Supplied information

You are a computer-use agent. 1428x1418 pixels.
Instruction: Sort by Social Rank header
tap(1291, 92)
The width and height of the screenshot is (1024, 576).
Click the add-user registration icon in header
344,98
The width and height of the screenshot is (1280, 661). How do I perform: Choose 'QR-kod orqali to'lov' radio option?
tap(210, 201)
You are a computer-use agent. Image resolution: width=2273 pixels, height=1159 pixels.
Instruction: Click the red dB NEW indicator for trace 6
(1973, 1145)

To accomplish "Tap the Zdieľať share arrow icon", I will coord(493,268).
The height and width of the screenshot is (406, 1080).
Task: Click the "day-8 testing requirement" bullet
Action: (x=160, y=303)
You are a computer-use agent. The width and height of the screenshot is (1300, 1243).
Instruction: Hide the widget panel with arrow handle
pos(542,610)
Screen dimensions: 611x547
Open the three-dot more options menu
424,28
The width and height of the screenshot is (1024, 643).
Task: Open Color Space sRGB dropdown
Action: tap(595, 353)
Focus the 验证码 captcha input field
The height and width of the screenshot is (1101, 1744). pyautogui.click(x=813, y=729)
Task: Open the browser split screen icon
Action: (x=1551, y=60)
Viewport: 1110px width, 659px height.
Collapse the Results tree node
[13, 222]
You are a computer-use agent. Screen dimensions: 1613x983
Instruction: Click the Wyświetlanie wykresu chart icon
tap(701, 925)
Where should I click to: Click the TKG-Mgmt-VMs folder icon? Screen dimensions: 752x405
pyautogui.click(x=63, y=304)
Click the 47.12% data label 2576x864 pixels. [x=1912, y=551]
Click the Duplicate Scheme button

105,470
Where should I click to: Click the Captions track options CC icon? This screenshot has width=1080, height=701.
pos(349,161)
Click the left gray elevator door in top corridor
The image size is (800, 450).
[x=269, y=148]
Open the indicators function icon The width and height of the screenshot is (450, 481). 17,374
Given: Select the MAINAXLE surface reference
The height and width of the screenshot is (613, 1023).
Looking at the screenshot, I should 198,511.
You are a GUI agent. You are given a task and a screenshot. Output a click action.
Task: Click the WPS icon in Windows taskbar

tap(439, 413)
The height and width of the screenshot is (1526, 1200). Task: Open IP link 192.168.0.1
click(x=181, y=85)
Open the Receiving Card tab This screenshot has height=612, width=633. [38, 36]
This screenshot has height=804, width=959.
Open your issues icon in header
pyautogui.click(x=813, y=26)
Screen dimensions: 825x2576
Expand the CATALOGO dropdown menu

What needs to be done
If a line in the records contains the string "agent", copy it out.

Completed task
You are a computer-use agent. 1428x1418 pixels.
You are a computer-use agent. Image resolution: width=2273 pixels, height=1159 pixels.
You are a computer-use agent. The width and height of the screenshot is (1300, 1243).
You are a computer-use agent. Screen dimensions: 1613x983
You are a GUI agent. You are given a task and a screenshot. Output a click action.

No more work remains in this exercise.